In a survey of Quartz readers earlier this summer, we asked:
“Which countries do you trust with your data and personal information?”
The most common answer? “None of the above,” chosen by 54% of the respondents. In contrast, only 35% chose “none of the above” when asked which companies they trusted. Two thirds of people trust a company while less than half trust a government.
The most trusted country? Canada, which was trusted by 23% of the survey audience, beating out the United States at 18%, Germany at 17%, Switzerland at 14%, and Australia, the UK, and New Zealand tying at 12%.
Some countries were trusted much more by their own citizens, especially Canada and New Zealand, at 68% and 64% of their citizens, respectively. Australia and the UK scored 39% and 34%, respectively. The laggard: the US, where only 25% of citizens trust the government with their data and personal information.
This lack of trust could be an issue as the US government grapples with regulating the big tech companies. In the US, 83% of respondents told us that they thought AI should be regulated. But if only 25% trust the government with their data and personal information, will they trust it to regulate the companies that collect such data?

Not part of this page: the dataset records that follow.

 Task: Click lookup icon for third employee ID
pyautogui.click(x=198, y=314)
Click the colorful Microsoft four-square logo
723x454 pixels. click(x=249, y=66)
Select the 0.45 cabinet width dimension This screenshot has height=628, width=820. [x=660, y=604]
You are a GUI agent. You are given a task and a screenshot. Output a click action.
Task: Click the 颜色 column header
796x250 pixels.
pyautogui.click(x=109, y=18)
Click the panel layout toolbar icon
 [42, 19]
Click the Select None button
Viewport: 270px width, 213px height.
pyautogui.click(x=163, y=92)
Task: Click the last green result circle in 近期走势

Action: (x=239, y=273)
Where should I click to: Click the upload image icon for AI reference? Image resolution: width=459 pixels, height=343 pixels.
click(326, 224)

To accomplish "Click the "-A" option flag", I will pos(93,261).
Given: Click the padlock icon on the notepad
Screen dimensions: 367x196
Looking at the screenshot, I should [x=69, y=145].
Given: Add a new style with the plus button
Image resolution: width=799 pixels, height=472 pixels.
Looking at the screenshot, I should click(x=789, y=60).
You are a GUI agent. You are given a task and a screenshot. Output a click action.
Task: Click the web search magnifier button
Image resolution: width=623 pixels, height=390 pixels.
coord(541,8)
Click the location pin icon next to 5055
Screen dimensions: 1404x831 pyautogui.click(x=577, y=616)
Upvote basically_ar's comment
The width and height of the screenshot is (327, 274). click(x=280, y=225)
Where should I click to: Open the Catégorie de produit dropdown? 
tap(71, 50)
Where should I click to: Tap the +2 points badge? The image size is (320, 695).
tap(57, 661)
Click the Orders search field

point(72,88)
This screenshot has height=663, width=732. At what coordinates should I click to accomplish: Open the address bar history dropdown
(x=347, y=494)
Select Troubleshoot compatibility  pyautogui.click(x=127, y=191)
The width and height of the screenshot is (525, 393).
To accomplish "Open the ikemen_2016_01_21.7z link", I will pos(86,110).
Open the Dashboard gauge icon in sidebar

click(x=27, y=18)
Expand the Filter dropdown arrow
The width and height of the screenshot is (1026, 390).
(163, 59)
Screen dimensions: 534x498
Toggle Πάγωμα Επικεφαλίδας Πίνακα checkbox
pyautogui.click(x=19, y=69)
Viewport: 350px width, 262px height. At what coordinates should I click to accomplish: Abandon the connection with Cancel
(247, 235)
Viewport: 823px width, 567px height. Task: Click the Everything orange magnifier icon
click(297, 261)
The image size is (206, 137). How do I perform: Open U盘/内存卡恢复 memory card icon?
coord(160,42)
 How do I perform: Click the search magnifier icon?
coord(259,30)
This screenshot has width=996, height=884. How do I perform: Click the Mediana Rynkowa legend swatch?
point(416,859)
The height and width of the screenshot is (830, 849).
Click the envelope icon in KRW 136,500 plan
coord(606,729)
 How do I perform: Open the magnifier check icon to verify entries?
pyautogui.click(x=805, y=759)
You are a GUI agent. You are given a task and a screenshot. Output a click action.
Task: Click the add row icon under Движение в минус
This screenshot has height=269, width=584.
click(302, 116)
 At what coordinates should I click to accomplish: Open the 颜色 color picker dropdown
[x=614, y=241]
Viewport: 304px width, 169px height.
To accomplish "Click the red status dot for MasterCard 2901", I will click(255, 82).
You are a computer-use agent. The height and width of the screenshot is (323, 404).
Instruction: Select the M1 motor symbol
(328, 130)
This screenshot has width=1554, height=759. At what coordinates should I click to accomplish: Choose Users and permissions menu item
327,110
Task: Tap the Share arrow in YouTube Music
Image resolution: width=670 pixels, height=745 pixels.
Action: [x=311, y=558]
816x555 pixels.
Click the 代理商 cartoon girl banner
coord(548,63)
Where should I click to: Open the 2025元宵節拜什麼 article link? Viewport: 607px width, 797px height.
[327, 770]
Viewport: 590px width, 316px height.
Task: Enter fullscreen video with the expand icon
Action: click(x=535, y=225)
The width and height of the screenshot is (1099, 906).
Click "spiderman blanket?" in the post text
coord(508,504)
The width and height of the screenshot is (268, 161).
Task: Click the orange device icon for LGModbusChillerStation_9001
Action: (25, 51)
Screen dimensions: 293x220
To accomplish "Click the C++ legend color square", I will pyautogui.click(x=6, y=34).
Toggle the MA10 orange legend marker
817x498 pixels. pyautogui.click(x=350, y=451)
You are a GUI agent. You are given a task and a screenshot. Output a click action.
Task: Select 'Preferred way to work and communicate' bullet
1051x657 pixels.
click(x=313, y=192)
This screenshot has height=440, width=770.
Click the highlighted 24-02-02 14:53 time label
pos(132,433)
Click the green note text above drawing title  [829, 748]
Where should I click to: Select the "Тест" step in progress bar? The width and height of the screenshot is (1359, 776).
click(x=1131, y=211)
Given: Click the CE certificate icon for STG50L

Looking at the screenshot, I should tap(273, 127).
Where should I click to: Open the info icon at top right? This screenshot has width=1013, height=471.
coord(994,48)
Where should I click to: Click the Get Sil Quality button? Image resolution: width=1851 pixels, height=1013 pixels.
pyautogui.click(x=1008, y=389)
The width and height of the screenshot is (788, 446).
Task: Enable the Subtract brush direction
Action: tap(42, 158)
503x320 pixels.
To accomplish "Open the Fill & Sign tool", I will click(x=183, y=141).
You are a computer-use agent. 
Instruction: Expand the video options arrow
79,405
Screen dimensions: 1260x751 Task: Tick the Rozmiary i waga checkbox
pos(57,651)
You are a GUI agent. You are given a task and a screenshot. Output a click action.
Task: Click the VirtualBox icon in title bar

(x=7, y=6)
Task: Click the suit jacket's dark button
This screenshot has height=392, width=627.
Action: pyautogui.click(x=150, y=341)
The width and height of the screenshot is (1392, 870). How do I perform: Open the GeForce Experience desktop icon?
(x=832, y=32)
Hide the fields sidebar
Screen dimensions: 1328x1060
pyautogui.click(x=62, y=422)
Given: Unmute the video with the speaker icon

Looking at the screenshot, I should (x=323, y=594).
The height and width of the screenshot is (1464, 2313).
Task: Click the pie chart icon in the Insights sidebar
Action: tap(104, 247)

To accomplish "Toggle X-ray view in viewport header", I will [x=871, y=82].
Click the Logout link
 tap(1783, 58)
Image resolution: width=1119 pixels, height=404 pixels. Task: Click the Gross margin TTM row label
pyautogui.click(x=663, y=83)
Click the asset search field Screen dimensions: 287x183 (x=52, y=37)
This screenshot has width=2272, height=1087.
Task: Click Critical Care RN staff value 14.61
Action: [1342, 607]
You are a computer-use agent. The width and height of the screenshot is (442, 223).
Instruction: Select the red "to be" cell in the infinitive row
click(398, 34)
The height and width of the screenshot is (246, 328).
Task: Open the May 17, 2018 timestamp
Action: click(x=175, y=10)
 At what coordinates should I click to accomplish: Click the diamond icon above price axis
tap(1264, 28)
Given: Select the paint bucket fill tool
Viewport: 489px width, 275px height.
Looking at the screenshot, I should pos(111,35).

Especially when you consider that those same people trust three of those companies more than they trust the US government: 50% trust Amazon, 41% trust Apple, and 40% trust Google. Facebook is a different story though. Only 19% of those in the US trust Facebook. And since Facebook is currently the biggest regulatory target in Washington for its role in spreading fake news and Russian-funded political ads, that means it doesn’t have many friends.
Notes: The survey of 1,640 Quartz readers was conducted July 8 – July 15, 2017. The demographics of the survey audience are a representative sample of the Quartz global business readership.